He added: “Accountability for humiliating people will be achieved through the elections.”
In his Sunday sermon, Maronite Patriarch Bechara Al-Rahi commented on the latest development regarding Cabinet sessions.
“In the democratic system, the procedural authority shall operate according to the powers conferred upon it by the constitution, without being subject to any illegal pressure or condition,” he said.
He warned against “resorting to the disruption of parliamentary and presidential elections — scheduled for next October — for suspicious personal objectives.
“The Cabinet disruption, the political escalation, the continued provocation, the use of justice to undermine the opponents and the inversion of priorities reassure neither the Lebanese people nor Lebanon’s brothers and friends.”
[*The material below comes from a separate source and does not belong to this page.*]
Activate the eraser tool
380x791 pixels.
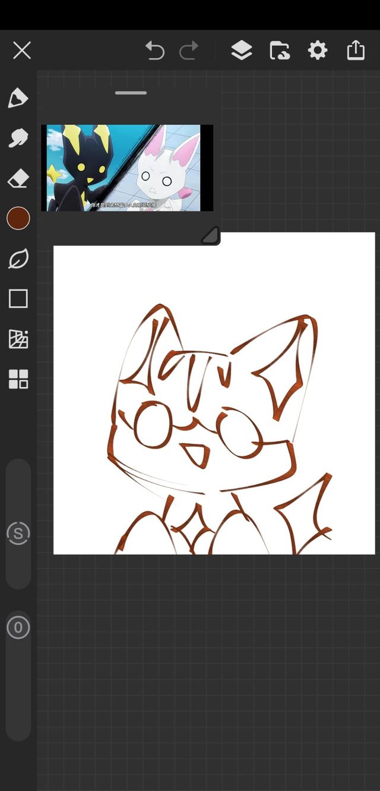(x=18, y=178)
Internet services were disrupted in Lebanon on Sunday because of diesel shortages, adding another essential service to the list of casualties of the country’s economic crisis.
The Energy Ministry, however, categorically denied an Israeli Channel 12 report entitled “Washington approves an agreement to supply Lebanon with Israeli gas.”
The ministry said that “the gas supply agreement between the Lebanese government and the Egyptian government clearly states that the gas must come from Egypt, which owns large gas quantities.
“This gas will pass through Jordan, and then into Syria, which will in turn benefit from it.”